::: Entries shown
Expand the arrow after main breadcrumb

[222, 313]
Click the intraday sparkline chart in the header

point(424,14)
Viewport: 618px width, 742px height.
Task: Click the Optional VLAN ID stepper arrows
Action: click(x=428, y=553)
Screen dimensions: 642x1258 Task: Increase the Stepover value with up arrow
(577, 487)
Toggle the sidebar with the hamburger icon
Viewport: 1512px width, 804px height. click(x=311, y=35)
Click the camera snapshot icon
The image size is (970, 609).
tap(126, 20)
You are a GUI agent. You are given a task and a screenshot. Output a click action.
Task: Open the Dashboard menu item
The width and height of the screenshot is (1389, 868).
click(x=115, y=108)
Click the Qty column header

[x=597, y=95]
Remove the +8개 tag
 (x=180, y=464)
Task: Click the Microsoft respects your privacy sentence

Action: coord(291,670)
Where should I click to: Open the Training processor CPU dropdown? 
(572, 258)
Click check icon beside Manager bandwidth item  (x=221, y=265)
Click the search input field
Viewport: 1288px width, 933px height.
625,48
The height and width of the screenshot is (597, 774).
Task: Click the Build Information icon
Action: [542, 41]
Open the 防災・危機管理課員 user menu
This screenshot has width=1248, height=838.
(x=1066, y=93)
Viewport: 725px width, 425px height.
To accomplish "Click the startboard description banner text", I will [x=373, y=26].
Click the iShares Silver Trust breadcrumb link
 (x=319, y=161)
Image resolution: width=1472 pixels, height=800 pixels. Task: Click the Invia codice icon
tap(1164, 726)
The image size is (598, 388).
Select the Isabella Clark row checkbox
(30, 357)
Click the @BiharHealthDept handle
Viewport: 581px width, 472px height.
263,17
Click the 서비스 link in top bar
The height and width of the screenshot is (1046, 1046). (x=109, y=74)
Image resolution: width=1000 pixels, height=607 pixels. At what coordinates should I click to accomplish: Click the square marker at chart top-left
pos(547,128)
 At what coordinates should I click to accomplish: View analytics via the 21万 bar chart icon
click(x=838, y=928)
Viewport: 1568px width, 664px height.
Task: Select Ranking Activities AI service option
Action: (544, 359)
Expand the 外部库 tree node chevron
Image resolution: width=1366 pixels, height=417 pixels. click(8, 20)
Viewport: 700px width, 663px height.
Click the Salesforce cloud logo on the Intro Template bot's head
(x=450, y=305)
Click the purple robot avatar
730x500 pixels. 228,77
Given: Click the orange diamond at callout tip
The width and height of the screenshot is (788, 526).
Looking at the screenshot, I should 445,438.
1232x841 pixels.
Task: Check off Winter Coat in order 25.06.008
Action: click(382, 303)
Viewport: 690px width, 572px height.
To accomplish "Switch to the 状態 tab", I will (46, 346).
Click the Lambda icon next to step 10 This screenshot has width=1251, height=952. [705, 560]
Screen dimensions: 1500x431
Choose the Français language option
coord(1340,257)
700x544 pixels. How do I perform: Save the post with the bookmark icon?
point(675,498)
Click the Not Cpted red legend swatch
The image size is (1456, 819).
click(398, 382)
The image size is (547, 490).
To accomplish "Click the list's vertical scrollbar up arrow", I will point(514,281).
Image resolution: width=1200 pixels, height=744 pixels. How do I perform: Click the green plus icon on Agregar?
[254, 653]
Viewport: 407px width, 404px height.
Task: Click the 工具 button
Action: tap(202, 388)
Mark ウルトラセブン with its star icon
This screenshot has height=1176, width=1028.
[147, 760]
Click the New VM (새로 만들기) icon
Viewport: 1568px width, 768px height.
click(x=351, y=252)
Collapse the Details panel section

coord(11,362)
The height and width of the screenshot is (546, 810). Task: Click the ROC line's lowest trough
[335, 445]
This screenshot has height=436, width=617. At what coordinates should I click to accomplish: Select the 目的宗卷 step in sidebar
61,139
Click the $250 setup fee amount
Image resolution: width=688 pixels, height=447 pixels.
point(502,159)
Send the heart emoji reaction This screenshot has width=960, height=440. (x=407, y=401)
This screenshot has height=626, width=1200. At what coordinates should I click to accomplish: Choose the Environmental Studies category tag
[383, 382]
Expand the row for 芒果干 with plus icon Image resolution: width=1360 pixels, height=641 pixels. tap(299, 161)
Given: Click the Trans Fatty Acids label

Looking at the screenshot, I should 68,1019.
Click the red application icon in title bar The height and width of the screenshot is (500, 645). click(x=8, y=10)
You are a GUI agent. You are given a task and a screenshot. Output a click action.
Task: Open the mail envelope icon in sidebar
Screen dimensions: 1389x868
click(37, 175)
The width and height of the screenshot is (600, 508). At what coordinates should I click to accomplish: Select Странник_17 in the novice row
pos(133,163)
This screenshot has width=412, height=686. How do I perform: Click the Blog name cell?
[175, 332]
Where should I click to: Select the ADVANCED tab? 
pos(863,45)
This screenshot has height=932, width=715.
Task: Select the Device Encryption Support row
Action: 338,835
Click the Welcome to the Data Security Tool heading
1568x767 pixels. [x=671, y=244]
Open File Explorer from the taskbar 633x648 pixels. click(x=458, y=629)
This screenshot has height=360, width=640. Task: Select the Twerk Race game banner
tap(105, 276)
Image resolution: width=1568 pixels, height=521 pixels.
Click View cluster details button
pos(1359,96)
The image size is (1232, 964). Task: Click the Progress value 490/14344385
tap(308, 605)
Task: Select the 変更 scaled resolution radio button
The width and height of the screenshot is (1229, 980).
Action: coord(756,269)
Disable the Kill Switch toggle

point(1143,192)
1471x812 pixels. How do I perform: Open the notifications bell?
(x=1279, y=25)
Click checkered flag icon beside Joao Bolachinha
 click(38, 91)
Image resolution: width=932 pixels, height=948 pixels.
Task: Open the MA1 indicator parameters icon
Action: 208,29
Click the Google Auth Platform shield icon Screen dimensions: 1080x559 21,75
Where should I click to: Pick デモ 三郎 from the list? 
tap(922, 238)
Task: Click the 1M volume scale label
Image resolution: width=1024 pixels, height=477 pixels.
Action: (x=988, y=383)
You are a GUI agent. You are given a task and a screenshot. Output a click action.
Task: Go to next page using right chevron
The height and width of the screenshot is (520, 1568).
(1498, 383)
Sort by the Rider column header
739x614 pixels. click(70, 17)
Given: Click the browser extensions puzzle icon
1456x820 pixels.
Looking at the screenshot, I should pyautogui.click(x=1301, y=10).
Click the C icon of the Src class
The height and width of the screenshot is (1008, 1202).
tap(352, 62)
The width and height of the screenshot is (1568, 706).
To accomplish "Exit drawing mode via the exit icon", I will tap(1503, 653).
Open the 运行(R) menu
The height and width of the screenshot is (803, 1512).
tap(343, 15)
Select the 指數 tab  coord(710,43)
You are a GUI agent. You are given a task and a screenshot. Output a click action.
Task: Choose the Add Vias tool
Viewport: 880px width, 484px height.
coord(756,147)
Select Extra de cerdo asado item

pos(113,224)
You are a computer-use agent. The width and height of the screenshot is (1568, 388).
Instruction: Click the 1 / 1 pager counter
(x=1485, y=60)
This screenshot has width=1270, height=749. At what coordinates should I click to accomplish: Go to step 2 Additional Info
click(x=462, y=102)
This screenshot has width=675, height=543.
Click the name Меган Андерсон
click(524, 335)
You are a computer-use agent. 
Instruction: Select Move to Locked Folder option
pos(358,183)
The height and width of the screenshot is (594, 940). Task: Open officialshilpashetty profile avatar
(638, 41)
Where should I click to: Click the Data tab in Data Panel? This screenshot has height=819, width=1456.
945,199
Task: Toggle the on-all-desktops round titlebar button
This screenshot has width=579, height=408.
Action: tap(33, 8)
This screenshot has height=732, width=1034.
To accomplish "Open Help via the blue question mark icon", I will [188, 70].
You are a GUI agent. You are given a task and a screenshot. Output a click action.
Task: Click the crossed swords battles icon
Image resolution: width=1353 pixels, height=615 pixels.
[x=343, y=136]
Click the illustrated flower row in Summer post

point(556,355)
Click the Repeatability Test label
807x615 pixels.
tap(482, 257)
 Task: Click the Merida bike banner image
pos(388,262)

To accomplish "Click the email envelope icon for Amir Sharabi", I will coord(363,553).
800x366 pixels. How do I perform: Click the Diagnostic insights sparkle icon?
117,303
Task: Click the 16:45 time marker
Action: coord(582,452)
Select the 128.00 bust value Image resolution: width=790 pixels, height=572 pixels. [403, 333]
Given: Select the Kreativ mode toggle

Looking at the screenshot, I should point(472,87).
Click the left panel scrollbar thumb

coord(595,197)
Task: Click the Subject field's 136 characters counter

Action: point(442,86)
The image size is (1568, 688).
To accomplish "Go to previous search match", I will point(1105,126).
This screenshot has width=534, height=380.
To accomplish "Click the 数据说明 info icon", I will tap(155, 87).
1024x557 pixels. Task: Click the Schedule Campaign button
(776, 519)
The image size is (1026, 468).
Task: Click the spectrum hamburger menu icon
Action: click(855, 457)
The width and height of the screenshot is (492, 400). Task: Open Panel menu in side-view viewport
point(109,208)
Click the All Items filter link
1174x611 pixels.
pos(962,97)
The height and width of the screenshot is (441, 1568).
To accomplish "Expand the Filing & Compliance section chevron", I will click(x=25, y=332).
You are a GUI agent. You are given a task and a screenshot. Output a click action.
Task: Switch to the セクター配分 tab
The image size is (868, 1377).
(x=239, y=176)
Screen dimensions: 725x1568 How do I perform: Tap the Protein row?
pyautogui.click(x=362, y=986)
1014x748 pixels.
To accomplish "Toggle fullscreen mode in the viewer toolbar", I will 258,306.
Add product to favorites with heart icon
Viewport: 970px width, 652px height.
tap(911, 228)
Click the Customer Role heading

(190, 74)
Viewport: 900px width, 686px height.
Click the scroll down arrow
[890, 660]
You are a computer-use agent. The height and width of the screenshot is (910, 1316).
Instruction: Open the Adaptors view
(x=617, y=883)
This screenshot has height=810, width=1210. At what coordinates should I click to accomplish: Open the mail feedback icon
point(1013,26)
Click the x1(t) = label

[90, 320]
::::::
**Exercise goal:** Give again, exactly and with nothing added, the lines running from the one that contains "Viewport: 970px width, 652px height." to the last line of the material.

**Solution:**
Viewport: 970px width, 652px height.
tap(911, 228)
Click the Customer Role heading

(190, 74)
Viewport: 900px width, 686px height.
Click the scroll down arrow
[890, 660]
You are a computer-use agent. The height and width of the screenshot is (910, 1316).
Instruction: Open the Adaptors view
(x=617, y=883)
This screenshot has height=810, width=1210. At what coordinates should I click to accomplish: Open the mail feedback icon
point(1013,26)
Click the x1(t) = label

[90, 320]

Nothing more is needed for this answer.